Partie VI de la LCPE : la réglementation de l'immersion de déchets en mer

Le Canada réglemente l'immersion de substances en mer et s'acquitte de ses obligations internationales prévues dans la Convention de Londres de 1972 au moyen d'un système de permis délivrés en vertu de la Partie VI de la Loi canadienne sur la protection de l'environnement (LCPE) et du Règlement sur l'immersion de déchets en mer. Il s'est engagé à contrôler rigoureusement et efficacement l'immersion en mer, notamment :

Afin de déterminer si un permis sera délivré, le Ministère évalue séparément chaque demande. L'immersion en mer n'est autorisée que dans le cas de substances non dangereuses et seulement si cette solution est réalisable et préférable pour l'environnement. Aucun permis n'est délivré s'il existe des possibilités pratiques de recycler, de réutiliser ou de traiter les déchets visés.
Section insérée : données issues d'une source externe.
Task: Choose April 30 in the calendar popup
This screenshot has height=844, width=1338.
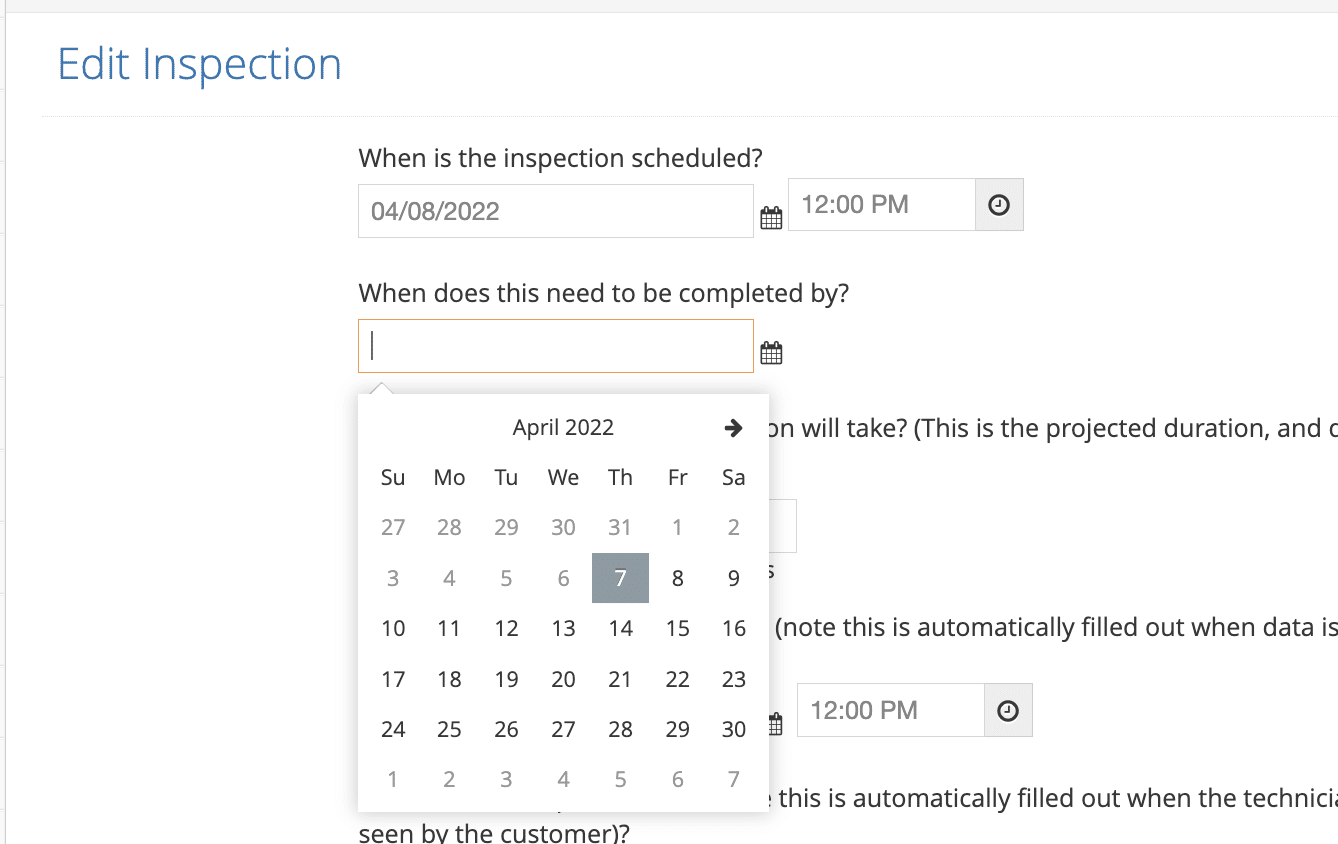Action: [733, 729]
Le permis fixe habituellement les exigences concernant le choix du moment, la manipulation, le stockage, le chargement, l'immersion au lieu prévu et la surveillance. Environnement Canada n'accorde pas de permis d'immersion si une autre loi fédérale interdit le rejet projeté ou si le demandeur ne possède pas la licence ou le permis exigé par une autre loi. Le Règlement sur l'immersion de déchets en mer assure l'adoption d'une approche globale par le gouvernement fédéral face à la gestion des déchets et à la prévention de la pollution.

Quiconque présente une demande de permis à Environnement Canada doit publier un préavis dans un journal à grand tirage de la région où se trouve le lieu d'immersion proposé. Le préavis doit préciser la nature des substances ainsi que les lieux de chargement et d'immersion prévus. Le demandeur présente ensuite cet avis publié avec la demande de permis. Grâce à la publication de cet avis, les personnes intéressées peuvent faire connaître leurs préoccupations à Environnement Canada, qui a alors l'occasion d'en tenir compte dans l'examen de la demande. En outre, avant d'entrer en vigueur, tous les permis d'immersion de déchets en mer et les modifications s'y rattachant doivent être publiés dans la Gazette du Canada.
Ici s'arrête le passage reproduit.